Remover piedras (Mateo 28,1-10)

De niños acostumbrábamos a tirar piedras; tirábamos guijarros a un árbol lejano, a una lata situada a decenas de metros, a una gallina, a un perro o a un gato huidizos. Las más recordadas eran las chinas que nos tirábamos unos a otros, con claro peligro de la integridad física de todos. Eran juegos casi inocentes; el afán no era hacer daño, sino acertar. Los mayores seguimos tirándonos piedras unos a otros, ya no de mineral, sino hechas de insultos, de mentiras, de medias verdades, y con afán de hacer daño.

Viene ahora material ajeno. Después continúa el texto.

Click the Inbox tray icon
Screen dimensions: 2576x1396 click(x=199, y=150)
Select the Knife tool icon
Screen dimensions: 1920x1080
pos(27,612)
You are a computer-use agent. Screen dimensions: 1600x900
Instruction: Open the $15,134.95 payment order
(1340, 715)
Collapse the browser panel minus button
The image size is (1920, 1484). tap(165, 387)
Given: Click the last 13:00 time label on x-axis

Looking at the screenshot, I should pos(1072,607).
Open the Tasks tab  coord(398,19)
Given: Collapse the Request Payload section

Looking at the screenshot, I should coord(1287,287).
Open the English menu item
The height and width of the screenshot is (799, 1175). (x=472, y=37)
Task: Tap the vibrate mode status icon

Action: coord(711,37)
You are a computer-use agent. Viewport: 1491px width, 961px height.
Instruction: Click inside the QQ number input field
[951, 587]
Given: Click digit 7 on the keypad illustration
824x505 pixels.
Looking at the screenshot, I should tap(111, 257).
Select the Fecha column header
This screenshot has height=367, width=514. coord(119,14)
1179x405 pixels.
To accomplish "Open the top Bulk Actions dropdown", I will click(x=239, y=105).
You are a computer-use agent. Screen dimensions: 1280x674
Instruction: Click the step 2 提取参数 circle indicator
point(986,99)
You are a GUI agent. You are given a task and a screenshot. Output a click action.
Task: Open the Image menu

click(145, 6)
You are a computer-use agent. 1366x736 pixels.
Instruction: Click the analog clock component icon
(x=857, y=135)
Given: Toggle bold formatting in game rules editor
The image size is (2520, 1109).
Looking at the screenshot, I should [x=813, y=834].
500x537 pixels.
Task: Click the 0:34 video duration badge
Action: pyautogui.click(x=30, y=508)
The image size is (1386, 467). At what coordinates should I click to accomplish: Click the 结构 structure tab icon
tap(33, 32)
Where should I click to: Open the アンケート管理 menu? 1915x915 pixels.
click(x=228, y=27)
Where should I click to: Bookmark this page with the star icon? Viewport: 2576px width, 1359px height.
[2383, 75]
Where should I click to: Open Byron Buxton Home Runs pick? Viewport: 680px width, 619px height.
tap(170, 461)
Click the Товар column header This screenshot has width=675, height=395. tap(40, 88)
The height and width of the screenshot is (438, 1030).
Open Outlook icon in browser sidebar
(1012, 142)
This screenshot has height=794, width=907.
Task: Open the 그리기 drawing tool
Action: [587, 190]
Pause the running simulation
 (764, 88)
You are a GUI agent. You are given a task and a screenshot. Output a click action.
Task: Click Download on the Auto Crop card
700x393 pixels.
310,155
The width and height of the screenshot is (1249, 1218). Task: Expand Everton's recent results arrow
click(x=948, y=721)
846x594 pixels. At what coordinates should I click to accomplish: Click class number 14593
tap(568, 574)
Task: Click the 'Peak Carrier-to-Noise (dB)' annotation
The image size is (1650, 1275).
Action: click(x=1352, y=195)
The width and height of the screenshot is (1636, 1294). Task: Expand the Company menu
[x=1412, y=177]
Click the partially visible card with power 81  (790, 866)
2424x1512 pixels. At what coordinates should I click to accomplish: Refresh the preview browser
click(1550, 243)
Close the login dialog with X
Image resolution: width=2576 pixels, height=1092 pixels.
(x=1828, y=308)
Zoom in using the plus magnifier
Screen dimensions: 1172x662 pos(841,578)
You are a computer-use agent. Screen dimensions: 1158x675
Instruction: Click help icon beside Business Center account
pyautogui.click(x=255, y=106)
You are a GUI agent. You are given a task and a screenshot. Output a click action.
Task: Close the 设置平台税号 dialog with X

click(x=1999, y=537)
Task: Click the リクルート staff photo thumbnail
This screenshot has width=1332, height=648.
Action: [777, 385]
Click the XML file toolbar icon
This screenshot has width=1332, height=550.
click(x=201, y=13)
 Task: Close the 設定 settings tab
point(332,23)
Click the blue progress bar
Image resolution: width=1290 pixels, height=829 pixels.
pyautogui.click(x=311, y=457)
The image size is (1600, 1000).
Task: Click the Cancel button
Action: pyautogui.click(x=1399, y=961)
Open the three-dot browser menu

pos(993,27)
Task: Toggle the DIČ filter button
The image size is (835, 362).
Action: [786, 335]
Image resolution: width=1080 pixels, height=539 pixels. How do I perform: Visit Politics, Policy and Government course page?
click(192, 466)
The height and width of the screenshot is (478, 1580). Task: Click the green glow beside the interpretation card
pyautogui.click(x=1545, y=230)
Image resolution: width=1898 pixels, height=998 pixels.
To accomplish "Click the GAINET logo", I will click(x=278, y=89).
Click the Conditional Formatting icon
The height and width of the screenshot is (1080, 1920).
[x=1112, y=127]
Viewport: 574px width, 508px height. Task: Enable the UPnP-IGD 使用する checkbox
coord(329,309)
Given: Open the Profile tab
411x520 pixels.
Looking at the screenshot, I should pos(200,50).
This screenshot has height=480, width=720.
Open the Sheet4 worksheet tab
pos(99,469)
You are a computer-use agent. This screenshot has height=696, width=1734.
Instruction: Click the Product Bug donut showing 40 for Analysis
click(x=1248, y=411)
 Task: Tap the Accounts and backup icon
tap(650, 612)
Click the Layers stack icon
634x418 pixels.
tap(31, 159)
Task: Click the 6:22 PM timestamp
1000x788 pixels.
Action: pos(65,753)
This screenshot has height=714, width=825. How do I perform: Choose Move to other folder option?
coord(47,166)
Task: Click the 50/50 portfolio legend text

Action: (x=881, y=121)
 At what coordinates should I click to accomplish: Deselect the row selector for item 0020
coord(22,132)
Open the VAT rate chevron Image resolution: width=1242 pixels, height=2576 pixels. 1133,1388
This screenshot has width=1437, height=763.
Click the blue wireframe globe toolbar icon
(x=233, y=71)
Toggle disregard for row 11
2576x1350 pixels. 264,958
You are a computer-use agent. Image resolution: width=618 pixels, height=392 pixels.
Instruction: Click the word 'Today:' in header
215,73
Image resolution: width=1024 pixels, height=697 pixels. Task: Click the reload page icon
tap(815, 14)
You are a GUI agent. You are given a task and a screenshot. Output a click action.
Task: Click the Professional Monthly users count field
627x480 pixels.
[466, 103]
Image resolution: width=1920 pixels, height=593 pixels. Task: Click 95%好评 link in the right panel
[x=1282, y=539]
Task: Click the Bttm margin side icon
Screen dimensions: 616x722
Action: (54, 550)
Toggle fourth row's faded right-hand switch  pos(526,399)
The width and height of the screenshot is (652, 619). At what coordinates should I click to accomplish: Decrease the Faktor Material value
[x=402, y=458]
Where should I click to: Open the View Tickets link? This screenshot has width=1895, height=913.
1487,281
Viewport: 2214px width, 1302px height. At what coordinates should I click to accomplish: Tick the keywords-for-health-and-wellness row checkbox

Jesús toda su vida estuvo intentando remover piedras, piedras que impedían la comunicación y la vida; piedras que cegaban la vida de las personas: la piedra de la intolerancia y de la violencia, la piedra del conformismo con el mal propio y la injusticia ajena, la piedra del rencor y del orgullo, la terrible piedra de la autocompasión y la baja auto-estima, la piedra criminal de la avaricia, la piedra de la superficialidad vana que nos hace estúpidos y crueles. Muchas las removió, y devolvió la vida a quien la tenía perdida. Pero tenía también que remover la piedra que usó Caín para matar a su hermano Abel. Intentando remover esa piedra puso toda su vida en juego; y pareció que quedaba aplastado con ella.

A los tres días, Dios Padre puso su fuerza en el poder que Jesucristo había desplegado y removió la piedra de su sepulcro, que salió impulsando y dando fuerzas a sus amigos y discípulos a seguir removiendo piedras que condenan a oscuridad y muerte.


Nuestro testimonio de resurrección no será una hermosa celebración, ni unos sentimientos luminosos en la oración. Se testimonia la vida nueva de Jesús removiendo piedras que aplastan y paralizan a nuestros hermanos… ¡Manos a la obra!